§ **Passage to read**:
============================================================
Flanders has increased its greenhouse gas emissions by 4% compared to 2020, leaving the Flemish-speaking region on course to miss the European Commission's target of reducing emissions by 55% by 2030 compared to 1990.
According to recently released government data, the region's emissions rose to 72 megatonnes last year, compared to 69 megatonnes the year before.
This comes after Flanders had recorded a 9% reduction in emissions from 2018 to 2019 — a decrease due in large part to the global economic slowdown precipitated by the Covid-19 pandemic.
In response to the latest figures, Flemish Environment Minister Zuhal called for renewed government efforts to combat climate change. "There has been too much focus in the past on raising targets and not enough on taking concrete measures," she said.
Part of a broader trend
Flanders' latest figures are depressingly consistent with broader trends across the rest of Belgium, the EU, and indeed the wider world.
============================================================
§ **Prompt 1**: Reproduce the stretch of the Flanders emissions text from "This comes after" through "the Covid-19 pandemic.".
§ **Prompt 2**: List every percentage figure that appears in the Flanders emissions text.
§ **Prompt 3**: According to the Flanders emissions text, what did the region's emissions rise to last year?
Rely on the text alone for your answers.

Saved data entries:
============================================================
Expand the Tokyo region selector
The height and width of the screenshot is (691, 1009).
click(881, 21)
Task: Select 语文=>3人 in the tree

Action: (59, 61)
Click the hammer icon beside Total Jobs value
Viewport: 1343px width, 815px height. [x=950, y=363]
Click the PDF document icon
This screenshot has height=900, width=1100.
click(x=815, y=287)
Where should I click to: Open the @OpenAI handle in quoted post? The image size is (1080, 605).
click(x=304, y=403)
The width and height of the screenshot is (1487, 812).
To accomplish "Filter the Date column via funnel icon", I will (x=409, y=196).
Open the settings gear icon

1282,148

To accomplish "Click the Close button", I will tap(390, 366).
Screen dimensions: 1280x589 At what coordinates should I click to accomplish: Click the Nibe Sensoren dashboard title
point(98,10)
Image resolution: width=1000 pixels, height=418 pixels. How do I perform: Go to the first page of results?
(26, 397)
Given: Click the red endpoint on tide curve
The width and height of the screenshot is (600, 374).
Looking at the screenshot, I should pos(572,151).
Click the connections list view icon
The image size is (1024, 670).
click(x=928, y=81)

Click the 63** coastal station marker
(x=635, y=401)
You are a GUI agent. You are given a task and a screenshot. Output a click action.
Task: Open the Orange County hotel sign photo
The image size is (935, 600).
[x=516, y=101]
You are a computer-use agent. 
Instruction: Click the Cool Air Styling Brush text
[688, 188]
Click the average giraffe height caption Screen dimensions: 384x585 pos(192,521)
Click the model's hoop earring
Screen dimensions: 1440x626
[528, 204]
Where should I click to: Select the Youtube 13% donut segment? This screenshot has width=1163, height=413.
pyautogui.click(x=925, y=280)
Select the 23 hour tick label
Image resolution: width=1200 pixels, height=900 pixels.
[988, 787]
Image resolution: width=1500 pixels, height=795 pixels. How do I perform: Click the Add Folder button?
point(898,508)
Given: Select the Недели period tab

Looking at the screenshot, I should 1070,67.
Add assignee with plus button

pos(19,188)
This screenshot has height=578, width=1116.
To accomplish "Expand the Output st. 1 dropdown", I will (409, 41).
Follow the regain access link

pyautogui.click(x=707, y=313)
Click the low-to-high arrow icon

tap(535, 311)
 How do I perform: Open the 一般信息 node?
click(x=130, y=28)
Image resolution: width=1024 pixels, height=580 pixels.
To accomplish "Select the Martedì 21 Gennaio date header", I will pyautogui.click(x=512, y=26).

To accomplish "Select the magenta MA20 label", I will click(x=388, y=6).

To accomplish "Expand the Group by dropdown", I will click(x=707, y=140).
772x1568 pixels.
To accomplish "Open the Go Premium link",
============================================================
§ **Exercise result 1**:
This comes after Flanders had recorded a 9% reduction in emissions from 2018 to 2019 — a decrease due in large part to the global economic slowdown precipitated by the Covid-19 pandemic.

§ **Exercise result 2**: 4%, 55%, 9%

§ **Exercise result 3**: 72 megatonnes